Stress, Female Hormonal Health & Yoga
How yoga, pranayama, stillness and relaxation practices can improve our overall health, whatever we are going through. By Kelsey Taylor
Reading time: 5 minutes
It’s that recurring thought that just won’t go away, or that deadline that needs to be met — each day we are exposed to situations that create stress. Humans are designed to deal with short, sharp bursts of stress, but modern-day life means we experience prolonged periods of it, which can have a negative effect on our health.
When we experience stress the body’s nervous system creates a ‘fight or flight’ response. The heart rate increases, the breath quickens, and the body prepares to remove itself from the threat (flight) or ‘fight’ to protect itself. As the body prioritises its survival, the bodily functions of digestion, reproduction, growth and repair halt as they are not vital for its survival at that moment. This means when you experience stress your hormonal health is affected. The longer the stress is experienced, the greater the impact. Hormones are the chemical messengers that coordinate the functions of cells in the body.
For women, stress can have a huge effect on menstrual/hormonal health leading to irregular periods, fertility issues and other health conditions. The menstrual cycle is often referred to as ‘The 5th Vital Sign’ as changes in reproductive health are normally related to a health condition occurring somewhere else in the body.
Yoga is beneficial to supporting the mind and body to relax and focus, moving the nervous system from ‘fight or flight’ mode into ‘rest and digest’ mode.
Asana: While it is important we move physically, too much strenuous physical activity or overexercising is a ‘stress’ to the body, especially if we fail to replenish our energy reserves through diet, sleep and relaxation.
A woman should understand the natural ebb and flows of her inner cycles and adapt her practice to suit. Physical poses can help support rest and digest. Including styles of yoga that replenish the body's energy, such as yin, restorative or a gentle hatha, are beneficial rather than practicing the same style all the time.
Pranayama: Energy control via breathing exercises. When we experience stress, the breath becomes quick and shallow, which reduces the amount of energy inhaled and available in the body. Breathing slowly and deeply moves the diaphragm (located below the lungs), which stimulates the vagus nerve triggering a ‘rest and digest’ response in the autonomic nervous system. Women are more likely to suffer asthma-related issues around ovulation as oestrogen is linked to increased inflammation in the body, so although you might be at peak performance hormonally, make sure you include some soothing breath work such as alternative nasal breathing.

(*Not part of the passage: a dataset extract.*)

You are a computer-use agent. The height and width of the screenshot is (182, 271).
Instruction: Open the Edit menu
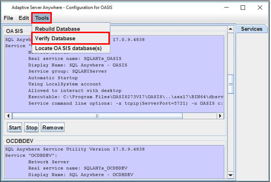pos(24,18)
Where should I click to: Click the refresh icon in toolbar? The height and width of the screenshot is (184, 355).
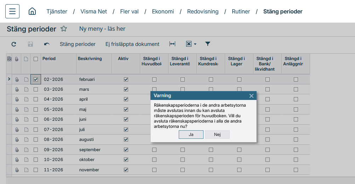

Yoga nidra, mindfulness & meditation: The hypothalamus located in the brain works with the pituitary gland to regulate many of the endocrine glands that produce hormones. When we experience stress, the brain operates using Beta brainwaves creating the ‘flight and fight’ response. As we encourage the body to relax through various yoga practices, which involve stillness, we can encourage the use of different brain waves such as Alpha, Theta and Delta triggering the ‘rest and digest’ response and bring balance to the body. Encouraging slowness and calm yoga practices has a beneficial response to overall health. Just incorporating 10 minutes of meditation or gentle movement each day will start to have a positive impact on your stress levels.